この委員会は、本年3月に発表した入札契約制度改革に下請け債権保全策の検討が盛り込まれたことを受けて、国交省が設置した。6月初旬に開いた準備会合で、日本の法体系になじむ手法として、信託方式と支払ボンド方式の2方式を軸に検討を深めることを決めた。
初会合で取り上げられた信託方式は、発注者から元請けが受け取る工事資金を信託財産化し、下請けへの支払資金をあらかじめ分離・保全しておくことで、元請け倒産時にそこから下請け代金を支払う仕組み。信託手法として、▽信託銀行に工事請負代金を信託する「信託銀行活用型」▽元請けが信託財産を管理する「自己信託活用型」―という二通りの手法を想定している。
信託方式の活用に当たっては、保全すべき請負代金債権の割合を請負代金総額から前払金相当額(4割)を除いた額の5割程度とする方針。例えば、請負代金が1億円の場合、下請けへの支払いのために保全する額は3000万円となる計算だ。保全対象は2次下請け以下も含めることが望ましいとしつつ、試行段階では1次下請けまでに限定する。
元請け倒産時の受益権の配分に際しては、工事の出来高査定が重要なポイントとなる。このため、倒産時にはあらかじめ信託契約で定めた出来高査定人(弁護士、建築士、民間の出来高査定機関、事業協同組合など)に委ね、出来高査定に要する費用は信託財産の中から優先的に支払う。
自己信託の場合には、信託財産を保護するため、固有財産とは別の銀行口座で管理することを義務付けた上で、分別管理義務違反へのペナルティーを検討していく。
信託銀行を活用した下請け債権保全の仕組みとしては、請負代金債権を信託し、信託銀行はそれを担保に下請け代金債務を引き受ける「債務引受方式」という手法も示した。
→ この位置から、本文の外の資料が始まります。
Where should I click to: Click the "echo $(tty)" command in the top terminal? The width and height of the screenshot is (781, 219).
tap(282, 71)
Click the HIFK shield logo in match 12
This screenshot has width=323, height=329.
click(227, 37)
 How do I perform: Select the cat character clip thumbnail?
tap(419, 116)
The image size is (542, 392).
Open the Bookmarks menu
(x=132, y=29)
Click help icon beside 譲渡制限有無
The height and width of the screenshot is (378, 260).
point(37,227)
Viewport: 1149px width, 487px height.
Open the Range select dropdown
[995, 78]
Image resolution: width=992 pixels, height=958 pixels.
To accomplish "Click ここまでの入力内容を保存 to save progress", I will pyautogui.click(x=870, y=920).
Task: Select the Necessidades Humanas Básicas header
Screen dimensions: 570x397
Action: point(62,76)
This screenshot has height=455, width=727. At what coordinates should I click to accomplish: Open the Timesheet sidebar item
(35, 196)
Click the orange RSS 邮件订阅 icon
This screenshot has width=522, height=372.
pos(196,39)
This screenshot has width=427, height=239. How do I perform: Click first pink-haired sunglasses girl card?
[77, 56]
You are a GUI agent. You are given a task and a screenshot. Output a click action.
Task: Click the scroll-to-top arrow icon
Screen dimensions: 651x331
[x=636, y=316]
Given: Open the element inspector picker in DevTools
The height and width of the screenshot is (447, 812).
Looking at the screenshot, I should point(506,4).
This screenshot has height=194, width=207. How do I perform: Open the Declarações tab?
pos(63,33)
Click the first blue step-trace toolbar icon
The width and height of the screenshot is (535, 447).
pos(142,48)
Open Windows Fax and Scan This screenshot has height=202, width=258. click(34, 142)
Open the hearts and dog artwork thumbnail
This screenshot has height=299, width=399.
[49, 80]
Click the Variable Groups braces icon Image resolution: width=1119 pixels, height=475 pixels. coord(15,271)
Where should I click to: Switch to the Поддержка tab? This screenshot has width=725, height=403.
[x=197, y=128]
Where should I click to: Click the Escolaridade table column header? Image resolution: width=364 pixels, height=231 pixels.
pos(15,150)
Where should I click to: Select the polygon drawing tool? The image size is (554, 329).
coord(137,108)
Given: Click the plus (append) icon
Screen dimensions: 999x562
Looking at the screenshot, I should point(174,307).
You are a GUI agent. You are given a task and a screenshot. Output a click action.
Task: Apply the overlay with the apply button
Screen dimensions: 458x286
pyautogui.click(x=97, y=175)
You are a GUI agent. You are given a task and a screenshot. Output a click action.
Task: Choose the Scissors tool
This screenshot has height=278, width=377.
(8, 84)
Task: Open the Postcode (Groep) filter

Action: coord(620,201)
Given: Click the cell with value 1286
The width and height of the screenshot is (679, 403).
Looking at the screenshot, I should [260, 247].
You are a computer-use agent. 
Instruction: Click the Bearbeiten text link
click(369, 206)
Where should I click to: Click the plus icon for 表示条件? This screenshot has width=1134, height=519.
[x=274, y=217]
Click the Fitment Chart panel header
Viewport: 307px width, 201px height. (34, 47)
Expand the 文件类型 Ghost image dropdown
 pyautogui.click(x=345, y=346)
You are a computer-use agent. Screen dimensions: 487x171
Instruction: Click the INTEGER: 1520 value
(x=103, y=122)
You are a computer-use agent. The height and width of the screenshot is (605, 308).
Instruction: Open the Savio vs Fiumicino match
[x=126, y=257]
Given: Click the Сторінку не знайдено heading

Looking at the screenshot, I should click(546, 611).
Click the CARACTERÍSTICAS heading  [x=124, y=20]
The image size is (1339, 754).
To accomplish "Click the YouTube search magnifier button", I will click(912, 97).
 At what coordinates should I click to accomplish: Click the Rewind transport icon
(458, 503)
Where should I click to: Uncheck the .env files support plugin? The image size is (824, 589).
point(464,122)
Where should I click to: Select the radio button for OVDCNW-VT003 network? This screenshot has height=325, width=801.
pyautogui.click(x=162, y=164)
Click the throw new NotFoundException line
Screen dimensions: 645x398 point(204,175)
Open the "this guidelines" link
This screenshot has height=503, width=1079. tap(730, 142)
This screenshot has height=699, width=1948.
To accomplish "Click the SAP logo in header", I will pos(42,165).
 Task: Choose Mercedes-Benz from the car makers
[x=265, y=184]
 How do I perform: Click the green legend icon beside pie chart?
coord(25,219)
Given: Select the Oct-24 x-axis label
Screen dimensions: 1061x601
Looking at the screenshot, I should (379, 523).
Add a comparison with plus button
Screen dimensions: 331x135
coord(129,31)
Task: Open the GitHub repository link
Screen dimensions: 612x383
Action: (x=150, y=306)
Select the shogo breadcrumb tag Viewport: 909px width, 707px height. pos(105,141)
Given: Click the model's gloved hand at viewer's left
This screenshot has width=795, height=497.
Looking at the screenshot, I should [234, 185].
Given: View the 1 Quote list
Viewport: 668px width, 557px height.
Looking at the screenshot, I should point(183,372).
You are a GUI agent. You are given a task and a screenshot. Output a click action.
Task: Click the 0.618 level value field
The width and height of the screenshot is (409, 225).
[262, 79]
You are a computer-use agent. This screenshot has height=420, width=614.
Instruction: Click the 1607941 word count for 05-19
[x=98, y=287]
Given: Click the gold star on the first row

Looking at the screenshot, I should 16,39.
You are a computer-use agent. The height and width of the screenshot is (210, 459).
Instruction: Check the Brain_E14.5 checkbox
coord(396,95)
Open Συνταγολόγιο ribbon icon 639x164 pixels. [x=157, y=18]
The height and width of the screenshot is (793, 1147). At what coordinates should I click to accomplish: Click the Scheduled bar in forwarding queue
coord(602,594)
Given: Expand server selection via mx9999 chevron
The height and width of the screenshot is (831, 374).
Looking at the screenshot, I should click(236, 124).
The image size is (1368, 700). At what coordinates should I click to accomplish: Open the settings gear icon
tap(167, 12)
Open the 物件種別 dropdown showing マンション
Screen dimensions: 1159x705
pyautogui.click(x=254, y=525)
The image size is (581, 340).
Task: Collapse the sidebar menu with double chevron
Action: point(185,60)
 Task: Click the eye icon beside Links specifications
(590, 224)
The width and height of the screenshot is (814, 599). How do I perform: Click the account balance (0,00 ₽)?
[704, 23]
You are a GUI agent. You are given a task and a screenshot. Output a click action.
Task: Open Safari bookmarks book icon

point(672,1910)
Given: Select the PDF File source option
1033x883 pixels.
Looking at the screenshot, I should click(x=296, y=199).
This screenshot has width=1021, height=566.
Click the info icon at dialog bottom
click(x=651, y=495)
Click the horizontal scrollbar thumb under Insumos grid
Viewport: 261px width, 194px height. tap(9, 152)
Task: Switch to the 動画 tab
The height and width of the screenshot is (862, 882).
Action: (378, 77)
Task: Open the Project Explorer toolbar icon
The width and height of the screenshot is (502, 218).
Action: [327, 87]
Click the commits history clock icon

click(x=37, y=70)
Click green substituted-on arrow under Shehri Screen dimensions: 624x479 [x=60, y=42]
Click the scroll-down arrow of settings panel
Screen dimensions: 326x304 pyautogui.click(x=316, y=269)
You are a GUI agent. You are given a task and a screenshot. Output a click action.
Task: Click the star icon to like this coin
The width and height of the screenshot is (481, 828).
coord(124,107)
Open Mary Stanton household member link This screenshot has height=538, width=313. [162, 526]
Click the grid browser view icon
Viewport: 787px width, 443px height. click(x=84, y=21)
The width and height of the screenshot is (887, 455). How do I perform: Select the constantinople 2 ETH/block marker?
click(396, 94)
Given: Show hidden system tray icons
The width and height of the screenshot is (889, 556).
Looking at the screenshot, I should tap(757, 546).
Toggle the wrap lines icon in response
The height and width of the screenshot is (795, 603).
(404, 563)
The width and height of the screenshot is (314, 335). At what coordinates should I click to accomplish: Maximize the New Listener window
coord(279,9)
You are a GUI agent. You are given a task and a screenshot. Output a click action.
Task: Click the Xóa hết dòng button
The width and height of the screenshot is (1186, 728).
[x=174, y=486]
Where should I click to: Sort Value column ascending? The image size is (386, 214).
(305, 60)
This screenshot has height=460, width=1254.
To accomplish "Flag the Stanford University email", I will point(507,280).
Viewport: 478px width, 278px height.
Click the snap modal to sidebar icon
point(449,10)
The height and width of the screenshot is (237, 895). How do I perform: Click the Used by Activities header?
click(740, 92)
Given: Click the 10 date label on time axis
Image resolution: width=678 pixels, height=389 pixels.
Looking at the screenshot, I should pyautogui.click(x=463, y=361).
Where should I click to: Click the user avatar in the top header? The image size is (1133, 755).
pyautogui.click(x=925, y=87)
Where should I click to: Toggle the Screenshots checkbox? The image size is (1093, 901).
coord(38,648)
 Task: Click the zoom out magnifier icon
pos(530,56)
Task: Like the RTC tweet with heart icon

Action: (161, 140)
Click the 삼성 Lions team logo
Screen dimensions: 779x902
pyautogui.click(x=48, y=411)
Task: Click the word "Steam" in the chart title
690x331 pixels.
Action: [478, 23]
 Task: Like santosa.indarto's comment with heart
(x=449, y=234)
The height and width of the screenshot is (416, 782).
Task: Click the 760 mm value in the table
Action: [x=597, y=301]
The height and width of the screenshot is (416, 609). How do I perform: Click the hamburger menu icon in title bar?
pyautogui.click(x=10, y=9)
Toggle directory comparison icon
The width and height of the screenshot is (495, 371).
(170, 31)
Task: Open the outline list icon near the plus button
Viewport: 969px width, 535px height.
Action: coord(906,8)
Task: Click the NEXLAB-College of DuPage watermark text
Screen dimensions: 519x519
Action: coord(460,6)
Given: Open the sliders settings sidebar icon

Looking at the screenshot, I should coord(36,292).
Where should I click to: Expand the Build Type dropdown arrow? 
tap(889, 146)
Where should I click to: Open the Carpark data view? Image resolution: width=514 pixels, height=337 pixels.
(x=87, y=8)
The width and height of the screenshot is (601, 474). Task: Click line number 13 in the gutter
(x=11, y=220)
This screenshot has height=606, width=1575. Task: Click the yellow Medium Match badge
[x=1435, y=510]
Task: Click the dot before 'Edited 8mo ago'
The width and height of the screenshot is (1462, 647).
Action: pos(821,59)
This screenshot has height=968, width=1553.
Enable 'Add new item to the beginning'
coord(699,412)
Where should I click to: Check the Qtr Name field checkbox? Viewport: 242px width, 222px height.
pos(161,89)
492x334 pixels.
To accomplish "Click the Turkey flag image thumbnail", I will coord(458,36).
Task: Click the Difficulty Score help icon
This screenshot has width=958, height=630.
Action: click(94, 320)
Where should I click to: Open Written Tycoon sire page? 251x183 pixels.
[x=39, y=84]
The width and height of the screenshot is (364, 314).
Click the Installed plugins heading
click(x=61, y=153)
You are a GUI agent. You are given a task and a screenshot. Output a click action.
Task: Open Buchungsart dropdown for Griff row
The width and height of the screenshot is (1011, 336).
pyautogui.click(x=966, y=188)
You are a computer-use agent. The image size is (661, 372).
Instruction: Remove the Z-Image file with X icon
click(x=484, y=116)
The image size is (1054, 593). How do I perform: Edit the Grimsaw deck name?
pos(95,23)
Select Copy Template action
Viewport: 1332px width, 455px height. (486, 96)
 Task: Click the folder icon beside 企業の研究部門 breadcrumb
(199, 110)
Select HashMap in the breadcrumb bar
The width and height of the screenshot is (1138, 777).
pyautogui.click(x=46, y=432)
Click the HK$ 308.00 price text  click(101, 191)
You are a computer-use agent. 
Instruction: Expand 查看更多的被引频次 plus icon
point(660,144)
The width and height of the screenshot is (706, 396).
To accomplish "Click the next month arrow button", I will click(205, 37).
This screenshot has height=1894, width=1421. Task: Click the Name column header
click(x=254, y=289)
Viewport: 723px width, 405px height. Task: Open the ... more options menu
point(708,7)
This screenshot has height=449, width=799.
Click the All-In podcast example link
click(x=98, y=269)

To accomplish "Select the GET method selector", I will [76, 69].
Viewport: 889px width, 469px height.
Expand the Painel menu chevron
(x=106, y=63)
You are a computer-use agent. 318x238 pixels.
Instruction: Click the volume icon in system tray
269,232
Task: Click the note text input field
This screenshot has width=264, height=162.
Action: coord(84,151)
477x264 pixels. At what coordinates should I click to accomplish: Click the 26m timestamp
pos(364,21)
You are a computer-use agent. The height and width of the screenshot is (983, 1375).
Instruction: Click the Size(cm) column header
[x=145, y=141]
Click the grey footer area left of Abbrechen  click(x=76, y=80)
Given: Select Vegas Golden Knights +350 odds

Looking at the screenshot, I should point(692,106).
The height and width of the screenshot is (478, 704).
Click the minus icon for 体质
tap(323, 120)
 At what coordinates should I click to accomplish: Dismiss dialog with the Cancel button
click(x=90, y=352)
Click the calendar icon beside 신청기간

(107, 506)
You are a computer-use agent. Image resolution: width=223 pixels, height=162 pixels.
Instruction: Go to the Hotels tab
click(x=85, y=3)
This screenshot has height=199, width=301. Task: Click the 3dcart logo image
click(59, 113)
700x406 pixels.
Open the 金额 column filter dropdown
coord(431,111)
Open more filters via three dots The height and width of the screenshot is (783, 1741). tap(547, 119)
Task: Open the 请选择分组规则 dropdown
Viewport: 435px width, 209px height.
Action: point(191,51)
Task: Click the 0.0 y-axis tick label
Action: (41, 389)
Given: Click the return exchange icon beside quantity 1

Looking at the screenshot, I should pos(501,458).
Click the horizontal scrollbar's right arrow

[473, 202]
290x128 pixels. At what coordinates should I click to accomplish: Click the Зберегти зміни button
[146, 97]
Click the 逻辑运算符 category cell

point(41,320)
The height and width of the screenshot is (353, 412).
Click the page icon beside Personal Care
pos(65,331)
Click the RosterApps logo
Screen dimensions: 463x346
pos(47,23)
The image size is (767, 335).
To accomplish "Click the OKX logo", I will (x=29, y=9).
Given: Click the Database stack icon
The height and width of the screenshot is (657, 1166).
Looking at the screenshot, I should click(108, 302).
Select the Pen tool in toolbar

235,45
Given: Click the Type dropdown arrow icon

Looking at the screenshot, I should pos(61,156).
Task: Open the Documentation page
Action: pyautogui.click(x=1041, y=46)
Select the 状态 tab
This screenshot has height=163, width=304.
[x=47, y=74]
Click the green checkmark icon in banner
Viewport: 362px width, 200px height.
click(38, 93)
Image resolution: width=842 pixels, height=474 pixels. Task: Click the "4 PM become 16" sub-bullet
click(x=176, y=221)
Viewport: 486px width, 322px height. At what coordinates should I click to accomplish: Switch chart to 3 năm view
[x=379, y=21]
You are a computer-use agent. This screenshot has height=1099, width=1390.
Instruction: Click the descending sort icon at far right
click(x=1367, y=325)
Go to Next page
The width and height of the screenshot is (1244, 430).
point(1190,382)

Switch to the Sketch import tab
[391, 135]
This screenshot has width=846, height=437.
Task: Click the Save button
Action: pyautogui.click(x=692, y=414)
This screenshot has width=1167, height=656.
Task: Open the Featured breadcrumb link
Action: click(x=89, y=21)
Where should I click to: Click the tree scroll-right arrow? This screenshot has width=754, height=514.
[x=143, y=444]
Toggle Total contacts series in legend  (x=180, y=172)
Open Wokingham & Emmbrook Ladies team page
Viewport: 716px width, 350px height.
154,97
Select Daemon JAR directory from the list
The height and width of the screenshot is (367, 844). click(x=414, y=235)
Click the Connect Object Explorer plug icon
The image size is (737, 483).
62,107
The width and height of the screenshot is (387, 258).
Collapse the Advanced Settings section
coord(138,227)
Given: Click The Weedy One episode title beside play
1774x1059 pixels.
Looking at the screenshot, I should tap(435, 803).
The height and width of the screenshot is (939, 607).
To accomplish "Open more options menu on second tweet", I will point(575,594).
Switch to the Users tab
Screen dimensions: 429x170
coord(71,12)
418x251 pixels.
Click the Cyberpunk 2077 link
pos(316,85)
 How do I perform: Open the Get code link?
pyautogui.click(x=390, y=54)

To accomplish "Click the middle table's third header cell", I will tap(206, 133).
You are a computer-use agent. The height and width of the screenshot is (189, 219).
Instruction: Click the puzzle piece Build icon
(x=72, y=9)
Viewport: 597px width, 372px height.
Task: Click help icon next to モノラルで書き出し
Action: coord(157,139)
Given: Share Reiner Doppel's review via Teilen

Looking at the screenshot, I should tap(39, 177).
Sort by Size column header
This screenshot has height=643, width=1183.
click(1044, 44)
こうした制度設計の方向性に対し、日本土木工業協会公共工事委員会に所属する鹿島土木管理本部土木企画部長の利穂吉彦委員は「元請けの手間とコストが掛かる印象を受ける。価格競争が厳しい中にあっては、公共工事の積算に反映されても仕方がない。経営を圧迫する要因にもなり得る」と指摘した。また、全国建設業協会副会長で林工組代表取締役の伊藤孝委員も「しっかりと元請けの責任を果たしているところにまで余分なコストを掛けさせるべきではない」と同様の懸念を表明した。